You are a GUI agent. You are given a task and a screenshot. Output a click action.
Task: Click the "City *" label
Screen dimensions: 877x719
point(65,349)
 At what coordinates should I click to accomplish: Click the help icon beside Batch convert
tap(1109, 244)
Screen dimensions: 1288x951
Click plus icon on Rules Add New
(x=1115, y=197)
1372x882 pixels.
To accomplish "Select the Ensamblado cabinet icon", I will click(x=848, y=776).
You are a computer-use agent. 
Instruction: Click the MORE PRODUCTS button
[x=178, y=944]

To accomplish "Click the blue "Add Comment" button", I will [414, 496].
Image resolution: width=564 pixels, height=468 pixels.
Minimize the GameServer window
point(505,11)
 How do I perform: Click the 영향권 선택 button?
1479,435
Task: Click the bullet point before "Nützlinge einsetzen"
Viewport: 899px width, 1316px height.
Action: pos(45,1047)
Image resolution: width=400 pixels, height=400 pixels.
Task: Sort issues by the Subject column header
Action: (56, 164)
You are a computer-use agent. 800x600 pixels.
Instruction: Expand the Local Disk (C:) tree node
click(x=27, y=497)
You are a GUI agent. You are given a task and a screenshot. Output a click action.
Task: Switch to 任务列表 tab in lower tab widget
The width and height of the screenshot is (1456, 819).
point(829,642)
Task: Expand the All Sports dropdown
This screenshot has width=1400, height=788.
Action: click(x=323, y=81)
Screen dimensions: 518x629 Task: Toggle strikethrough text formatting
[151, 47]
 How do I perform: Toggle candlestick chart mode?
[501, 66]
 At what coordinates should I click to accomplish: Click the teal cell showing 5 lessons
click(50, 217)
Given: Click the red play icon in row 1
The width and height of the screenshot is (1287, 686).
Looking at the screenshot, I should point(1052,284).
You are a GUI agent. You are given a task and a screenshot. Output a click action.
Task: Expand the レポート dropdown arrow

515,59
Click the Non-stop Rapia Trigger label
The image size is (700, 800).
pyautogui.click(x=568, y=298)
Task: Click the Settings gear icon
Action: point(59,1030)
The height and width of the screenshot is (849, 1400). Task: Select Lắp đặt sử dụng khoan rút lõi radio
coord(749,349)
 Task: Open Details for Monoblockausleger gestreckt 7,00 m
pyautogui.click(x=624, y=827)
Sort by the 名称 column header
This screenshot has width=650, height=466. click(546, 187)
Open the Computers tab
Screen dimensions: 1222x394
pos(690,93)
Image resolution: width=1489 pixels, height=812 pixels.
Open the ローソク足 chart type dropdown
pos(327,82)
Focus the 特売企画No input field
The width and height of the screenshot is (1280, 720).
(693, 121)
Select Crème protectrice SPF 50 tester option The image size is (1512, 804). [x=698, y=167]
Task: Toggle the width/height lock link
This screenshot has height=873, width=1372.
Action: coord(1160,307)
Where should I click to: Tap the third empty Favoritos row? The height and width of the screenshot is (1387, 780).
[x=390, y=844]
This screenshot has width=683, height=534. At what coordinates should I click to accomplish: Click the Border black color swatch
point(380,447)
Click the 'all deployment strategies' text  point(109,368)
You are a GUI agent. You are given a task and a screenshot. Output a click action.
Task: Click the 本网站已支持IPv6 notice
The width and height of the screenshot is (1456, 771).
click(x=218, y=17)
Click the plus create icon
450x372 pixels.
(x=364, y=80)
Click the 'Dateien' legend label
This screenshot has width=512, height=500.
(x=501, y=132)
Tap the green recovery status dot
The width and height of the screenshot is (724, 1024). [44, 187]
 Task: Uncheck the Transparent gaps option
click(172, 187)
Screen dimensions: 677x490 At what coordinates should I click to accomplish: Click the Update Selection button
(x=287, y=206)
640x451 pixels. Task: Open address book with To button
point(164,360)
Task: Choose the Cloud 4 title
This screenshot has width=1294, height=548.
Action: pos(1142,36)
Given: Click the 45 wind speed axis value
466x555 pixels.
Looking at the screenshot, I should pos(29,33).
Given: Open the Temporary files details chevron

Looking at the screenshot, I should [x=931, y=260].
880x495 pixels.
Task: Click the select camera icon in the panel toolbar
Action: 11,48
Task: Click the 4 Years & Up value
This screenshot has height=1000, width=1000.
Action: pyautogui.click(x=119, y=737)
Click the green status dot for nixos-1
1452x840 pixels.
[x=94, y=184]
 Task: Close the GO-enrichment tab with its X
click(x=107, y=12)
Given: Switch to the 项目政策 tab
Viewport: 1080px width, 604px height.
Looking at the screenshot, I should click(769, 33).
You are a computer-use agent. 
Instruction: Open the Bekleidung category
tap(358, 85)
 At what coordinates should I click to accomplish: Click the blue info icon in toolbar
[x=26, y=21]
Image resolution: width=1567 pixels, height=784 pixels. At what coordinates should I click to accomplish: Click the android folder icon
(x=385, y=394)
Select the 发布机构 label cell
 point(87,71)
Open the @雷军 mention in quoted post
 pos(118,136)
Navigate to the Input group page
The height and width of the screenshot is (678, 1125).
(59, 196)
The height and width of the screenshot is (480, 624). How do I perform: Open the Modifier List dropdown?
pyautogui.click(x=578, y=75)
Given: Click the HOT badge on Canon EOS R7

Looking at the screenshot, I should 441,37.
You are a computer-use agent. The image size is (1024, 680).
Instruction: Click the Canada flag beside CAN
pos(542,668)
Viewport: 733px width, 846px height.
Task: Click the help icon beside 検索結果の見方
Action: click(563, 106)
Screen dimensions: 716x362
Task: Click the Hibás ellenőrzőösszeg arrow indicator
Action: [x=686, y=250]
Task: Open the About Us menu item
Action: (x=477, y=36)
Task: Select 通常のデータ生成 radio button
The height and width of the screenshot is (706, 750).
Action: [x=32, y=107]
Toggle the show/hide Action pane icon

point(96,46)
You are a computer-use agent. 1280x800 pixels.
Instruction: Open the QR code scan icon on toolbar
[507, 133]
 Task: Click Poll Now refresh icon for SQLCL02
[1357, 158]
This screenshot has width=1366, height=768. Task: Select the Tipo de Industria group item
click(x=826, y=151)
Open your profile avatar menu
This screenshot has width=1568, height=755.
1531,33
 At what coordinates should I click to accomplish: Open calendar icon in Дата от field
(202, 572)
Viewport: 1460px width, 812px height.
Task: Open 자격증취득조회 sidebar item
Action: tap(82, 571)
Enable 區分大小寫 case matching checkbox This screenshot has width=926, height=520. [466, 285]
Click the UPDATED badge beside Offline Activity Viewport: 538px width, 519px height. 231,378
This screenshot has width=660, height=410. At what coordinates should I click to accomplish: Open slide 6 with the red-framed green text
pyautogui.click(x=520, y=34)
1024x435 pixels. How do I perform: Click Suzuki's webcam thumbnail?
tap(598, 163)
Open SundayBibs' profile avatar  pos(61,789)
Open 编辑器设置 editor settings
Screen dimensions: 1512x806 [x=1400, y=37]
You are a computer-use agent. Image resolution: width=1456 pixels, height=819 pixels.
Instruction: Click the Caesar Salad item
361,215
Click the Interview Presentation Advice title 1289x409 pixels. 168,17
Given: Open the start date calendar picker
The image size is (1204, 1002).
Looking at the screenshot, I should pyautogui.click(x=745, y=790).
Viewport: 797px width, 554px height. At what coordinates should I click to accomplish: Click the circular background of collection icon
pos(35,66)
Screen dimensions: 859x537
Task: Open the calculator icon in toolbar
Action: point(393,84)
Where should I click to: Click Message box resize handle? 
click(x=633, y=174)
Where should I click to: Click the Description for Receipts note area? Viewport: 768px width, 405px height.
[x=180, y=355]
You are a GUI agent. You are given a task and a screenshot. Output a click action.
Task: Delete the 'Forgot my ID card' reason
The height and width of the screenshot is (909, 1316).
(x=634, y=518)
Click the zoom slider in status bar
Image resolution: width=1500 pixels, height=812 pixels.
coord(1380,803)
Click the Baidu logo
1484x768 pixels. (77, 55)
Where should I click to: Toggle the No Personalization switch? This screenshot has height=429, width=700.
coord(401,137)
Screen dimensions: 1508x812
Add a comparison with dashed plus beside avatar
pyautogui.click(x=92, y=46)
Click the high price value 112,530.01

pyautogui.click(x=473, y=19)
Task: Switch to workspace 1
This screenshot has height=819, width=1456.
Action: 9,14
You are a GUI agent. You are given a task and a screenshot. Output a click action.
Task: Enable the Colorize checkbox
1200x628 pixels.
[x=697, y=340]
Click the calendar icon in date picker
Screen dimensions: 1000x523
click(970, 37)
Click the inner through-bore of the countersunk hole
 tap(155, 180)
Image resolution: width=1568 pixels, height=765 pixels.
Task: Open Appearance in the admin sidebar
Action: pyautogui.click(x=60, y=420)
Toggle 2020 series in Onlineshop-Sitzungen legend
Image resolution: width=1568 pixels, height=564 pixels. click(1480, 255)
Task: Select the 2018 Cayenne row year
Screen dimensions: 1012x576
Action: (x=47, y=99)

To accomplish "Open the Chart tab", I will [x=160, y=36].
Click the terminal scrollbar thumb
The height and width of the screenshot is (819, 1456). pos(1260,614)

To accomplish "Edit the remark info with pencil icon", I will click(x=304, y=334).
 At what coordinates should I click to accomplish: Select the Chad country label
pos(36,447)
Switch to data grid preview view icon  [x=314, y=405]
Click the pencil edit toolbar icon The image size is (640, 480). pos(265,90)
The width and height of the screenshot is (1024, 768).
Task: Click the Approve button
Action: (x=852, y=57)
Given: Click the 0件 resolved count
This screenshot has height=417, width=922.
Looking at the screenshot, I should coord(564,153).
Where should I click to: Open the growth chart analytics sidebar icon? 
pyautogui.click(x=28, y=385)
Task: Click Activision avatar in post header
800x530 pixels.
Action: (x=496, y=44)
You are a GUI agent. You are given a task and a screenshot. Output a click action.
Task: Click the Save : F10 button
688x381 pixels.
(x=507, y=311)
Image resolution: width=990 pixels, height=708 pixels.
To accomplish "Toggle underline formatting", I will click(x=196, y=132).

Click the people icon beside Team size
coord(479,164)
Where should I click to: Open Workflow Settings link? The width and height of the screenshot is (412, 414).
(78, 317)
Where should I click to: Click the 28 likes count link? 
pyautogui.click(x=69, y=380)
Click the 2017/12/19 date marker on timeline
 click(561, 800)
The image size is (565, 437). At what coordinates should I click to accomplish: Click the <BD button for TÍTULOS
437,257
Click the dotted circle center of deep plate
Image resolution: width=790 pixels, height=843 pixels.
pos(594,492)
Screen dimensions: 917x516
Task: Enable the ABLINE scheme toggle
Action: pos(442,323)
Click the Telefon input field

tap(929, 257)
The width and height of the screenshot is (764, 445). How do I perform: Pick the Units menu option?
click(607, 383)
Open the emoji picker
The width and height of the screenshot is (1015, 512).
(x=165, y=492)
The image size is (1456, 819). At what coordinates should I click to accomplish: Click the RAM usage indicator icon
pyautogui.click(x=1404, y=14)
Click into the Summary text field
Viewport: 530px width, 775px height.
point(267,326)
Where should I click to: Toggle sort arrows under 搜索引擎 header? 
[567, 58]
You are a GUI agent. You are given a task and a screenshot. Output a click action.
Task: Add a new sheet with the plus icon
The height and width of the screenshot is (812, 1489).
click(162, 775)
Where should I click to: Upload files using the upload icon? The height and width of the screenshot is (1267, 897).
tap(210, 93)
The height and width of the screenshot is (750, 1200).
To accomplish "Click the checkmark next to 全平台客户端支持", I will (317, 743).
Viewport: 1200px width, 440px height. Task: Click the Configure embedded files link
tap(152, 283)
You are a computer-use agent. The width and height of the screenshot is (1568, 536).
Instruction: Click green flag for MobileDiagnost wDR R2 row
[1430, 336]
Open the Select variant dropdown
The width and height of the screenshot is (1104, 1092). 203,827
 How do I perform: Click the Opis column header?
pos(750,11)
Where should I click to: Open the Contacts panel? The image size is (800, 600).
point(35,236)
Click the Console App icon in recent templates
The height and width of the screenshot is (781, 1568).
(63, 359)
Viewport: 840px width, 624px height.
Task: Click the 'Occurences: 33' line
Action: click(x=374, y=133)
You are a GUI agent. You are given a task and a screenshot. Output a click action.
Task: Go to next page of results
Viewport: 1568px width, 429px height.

________________

Render the material starting at the line containing "Click the green status dot for nixos-1" and ending at the line containing "tap(358, 85)" as a numbered list, leaving out any blank lines.

* Result for this exercise:
1. Click the green status dot for nixos-1
2. 1452x840 pixels.
3. [x=94, y=184]
4.  Task: Close the GO-enrichment tab with its X
5. click(x=107, y=12)
6. Given: Switch to the 项目政策 tab
7. Viewport: 1080px width, 604px height.
8. Looking at the screenshot, I should click(769, 33).
9. You are a computer-use agent. 
10. Instruction: Open the Bekleidung category
11. tap(358, 85)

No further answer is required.